Dans la sauvegarde des diplomates, je mets tant d'idées et de sentiments qui ne me sont pas naturels dans le monde tel qu'il est aujourd'hui.
La mesure, le refus du rapport de force, le dialogue, la patience, la cohérence, le respect des instances internationales, la priorité absolue donnée à la possibilité de paix plus qu'à la tentation de la guerre. D'une certaine manière, plutôt le caractère tranquille d'une Europe qui n'est pas impulsive que les accès et les coups de boutoir de grandes puissances et de leurs responsables se vantant d'être libérés des règles communes.
Le simplisme me guette ; j'éprouve une joie à la fois mauvaise et compréhensible face à tout ce qu'accomplit Israël depuis le 7 octobre 2023, la légitime défense au sens très large que ce pays lui donne a mon agrément malgré les terribles dégâts humains et matériels à Gaza et en Iran et les retombées épouvantables sur lui. Je ne peux m'empêcher de considérer que l'État hébreu se bat pour nous tous, je refuse toutefois de me laisser aller à une acceptation sans limite, à une partialité sans frein.
Parce que l'intervention américaine m'a paru inévitable et, je l'espère, décisive à la fois pour éradiquer le risque nucléaire et mettre à bas le régime des mollahs, je me réfrène et pour rien au monde je ne voudrais tomber dans cette démagogie inéluctablement fascinée par le "il n'y a qu'à" et le "faut qu'on".
Car la guerre, depuis l'invasion de l'Ukraine et l'action violemment et prétendument pacificatrice de Donald Trump, n'est pas loin d'être devenue non seulement la continuation de la politique par d'autres moyens, selon Clausewitz, mais plus encore le mode quasiment banal de règlement des conflits. Comme si les phases préparatoires que l'Histoire a connues étaient frappées d'obsolescence au profit, d'emblée, d'attitudes belliqueuses.
J'ai conscience que rien ne se serait pire, pour un univers totalement dérégulé, que cette adhésion mécanique à ce débridement d'hostilité internationale quand il conviendrait au contraire de ne pas rejeter, sur ces incendies fiers de leur cruelle spontanéité, la maîtrise d'intelligences et de réflexions capables de voir plus loin que le bout de leur fureur.

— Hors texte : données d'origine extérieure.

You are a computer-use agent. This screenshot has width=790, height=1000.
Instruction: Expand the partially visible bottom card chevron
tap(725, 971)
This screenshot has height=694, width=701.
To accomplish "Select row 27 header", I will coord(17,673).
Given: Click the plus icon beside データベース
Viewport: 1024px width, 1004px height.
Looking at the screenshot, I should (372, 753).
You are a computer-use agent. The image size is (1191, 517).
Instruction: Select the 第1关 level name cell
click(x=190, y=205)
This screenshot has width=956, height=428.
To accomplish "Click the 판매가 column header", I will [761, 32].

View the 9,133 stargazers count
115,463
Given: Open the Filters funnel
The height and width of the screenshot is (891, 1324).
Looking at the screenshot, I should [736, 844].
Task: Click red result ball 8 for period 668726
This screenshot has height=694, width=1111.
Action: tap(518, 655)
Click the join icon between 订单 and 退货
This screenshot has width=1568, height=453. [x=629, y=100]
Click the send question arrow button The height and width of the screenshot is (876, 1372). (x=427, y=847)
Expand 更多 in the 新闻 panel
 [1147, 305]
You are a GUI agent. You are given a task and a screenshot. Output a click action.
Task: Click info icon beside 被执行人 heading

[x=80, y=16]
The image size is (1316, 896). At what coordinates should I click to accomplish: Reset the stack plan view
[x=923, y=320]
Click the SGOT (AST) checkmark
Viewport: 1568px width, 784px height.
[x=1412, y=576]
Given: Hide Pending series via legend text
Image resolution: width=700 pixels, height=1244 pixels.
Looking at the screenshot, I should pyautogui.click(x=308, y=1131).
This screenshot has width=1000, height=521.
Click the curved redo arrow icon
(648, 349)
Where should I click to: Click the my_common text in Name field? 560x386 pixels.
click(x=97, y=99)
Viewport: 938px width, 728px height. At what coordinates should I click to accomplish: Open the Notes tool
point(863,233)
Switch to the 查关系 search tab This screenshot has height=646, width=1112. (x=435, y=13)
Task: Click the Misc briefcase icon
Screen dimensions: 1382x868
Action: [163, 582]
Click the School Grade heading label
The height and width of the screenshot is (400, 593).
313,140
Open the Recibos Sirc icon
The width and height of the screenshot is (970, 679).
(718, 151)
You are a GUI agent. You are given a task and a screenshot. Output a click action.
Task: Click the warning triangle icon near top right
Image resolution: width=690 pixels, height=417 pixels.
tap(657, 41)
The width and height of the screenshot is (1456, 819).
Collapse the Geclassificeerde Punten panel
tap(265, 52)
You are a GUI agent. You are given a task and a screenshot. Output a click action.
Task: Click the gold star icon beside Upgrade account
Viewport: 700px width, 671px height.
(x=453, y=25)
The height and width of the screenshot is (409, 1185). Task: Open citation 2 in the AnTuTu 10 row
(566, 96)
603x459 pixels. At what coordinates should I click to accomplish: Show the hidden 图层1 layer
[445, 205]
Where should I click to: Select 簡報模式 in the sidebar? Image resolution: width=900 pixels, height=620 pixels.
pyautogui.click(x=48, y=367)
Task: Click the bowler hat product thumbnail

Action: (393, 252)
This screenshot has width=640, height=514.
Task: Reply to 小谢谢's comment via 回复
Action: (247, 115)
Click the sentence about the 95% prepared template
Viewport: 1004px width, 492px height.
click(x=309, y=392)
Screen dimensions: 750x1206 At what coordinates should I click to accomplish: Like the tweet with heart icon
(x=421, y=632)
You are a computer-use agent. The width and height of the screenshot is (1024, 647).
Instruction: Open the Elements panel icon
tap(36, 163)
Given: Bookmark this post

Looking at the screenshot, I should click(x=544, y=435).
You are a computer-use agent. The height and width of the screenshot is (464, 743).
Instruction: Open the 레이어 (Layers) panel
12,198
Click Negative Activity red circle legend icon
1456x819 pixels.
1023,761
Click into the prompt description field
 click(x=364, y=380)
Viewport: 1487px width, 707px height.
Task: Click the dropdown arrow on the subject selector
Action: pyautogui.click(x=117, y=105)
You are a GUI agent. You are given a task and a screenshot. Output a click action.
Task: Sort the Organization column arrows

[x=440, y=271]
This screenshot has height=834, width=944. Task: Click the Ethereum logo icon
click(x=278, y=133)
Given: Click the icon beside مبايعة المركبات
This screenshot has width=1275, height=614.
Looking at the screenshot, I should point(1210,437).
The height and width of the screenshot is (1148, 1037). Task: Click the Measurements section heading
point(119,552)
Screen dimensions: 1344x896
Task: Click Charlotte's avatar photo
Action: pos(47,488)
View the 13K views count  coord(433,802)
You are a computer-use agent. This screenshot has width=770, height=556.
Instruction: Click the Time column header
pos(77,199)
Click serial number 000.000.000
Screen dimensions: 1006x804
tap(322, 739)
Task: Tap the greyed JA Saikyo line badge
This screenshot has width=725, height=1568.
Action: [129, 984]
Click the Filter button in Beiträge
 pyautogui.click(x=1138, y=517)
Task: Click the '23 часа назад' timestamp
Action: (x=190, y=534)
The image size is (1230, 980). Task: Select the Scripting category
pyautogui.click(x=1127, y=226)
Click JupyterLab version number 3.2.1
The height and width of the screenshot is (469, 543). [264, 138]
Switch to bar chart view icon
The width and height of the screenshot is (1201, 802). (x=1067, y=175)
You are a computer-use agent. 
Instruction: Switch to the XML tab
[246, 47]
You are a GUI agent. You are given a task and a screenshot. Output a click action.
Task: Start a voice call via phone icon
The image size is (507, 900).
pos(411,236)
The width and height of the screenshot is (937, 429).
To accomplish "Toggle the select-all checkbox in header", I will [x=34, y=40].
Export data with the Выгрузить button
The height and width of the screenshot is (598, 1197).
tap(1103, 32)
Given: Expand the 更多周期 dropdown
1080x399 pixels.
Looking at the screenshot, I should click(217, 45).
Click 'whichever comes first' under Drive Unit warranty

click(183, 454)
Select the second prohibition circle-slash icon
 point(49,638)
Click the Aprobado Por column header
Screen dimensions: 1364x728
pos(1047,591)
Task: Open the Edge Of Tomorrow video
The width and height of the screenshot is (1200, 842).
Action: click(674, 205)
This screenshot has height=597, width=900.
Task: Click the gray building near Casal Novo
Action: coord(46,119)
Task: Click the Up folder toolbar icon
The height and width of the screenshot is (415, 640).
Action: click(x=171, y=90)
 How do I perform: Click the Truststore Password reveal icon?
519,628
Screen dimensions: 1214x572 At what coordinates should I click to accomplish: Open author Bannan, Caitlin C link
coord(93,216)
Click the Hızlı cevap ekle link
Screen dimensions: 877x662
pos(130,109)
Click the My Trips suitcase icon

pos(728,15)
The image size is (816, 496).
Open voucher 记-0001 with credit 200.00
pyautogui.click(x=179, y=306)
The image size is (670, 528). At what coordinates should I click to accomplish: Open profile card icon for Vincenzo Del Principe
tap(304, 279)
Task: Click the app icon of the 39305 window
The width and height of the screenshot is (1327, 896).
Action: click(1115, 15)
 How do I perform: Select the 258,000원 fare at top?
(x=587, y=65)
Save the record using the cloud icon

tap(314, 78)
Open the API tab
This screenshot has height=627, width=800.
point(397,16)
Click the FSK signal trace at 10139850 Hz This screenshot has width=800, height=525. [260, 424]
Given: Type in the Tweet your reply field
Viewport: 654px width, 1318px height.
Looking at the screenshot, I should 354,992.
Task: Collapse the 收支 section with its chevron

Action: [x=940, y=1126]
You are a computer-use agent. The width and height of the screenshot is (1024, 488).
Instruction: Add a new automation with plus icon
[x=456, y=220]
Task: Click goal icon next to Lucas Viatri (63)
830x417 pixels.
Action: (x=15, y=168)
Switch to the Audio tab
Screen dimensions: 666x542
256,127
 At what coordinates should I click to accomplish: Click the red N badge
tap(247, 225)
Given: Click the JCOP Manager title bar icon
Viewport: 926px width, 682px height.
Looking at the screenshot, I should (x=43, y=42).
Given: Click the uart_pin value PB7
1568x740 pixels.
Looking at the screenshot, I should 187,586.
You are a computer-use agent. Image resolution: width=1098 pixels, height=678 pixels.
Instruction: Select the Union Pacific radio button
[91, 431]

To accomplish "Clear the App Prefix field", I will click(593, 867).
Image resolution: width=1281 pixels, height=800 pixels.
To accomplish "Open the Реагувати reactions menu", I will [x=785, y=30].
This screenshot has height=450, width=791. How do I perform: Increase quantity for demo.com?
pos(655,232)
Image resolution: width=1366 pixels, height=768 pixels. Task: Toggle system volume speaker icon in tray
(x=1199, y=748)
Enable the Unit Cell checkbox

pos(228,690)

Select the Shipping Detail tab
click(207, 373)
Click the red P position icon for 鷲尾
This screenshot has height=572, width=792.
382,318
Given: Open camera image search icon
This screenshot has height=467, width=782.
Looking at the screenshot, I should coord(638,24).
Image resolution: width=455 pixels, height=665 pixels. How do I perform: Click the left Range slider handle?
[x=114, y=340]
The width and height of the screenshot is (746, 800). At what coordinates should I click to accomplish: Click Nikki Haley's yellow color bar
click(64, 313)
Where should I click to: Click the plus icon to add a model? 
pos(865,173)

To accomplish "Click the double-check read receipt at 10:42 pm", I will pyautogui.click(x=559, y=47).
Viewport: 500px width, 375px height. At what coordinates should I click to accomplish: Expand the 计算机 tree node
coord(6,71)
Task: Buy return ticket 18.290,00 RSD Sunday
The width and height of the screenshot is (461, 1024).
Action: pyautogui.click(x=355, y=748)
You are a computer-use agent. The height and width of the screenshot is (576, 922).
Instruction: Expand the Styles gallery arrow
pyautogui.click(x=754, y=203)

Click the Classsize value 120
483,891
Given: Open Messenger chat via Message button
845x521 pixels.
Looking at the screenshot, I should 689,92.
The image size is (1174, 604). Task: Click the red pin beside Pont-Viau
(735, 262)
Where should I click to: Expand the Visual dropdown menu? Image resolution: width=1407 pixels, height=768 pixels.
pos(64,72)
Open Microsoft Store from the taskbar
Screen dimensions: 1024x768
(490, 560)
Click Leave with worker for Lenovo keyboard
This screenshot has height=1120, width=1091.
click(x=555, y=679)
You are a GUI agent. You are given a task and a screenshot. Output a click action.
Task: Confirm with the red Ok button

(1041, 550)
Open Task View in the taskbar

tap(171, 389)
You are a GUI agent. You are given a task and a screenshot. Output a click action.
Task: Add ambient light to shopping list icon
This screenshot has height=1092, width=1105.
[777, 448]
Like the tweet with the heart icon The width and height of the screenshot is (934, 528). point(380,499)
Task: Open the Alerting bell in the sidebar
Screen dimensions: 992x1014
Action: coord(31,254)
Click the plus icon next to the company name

Sur ce plan, on peut moquer Emmanuel Macron tant qu'on voudra mais, pour ma part et Dieu sait que je n'en ai pas abusé, il me semble toutefois que de manière ponctuelle, pour l'Ukraine, pour Israël et à l'égard de l'Iran, le président n'a pas été indigne de ce qu'on pouvait attendre de lui. Son avertissement, en l'espèce, "qu'une situation strictement militaire" ne sera pas garante d'un futur apaisé ne manque pas de pertinence.
J'ai conscience que certains précédents sont dévastateurs et notamment la coupable faiblesse de nos démocraties face à Hitler. Mais il ne faudrait pas que cette mauvaise conscience lucide mais inutile et rétrospective nous mît sans cesse sur le pied de guerre. Nous ne sommes plus face au nazisme et il serait tragiquement incongru de faire preuve, par réflexe, d'une violence sans le moindre espace pour délibérer du présent et ménager l'avenir.
Je serai heureux le jour où le magnifique peuple iranien sera enfin libéré de sa dictature théocratique et de ses chaînes ignominieuses.
Mais avant, pendant et après, il faut sauver les diplomates.
Contre la mort, quand ils sont à la hauteur, ils portent l'espoir, une dernière chance.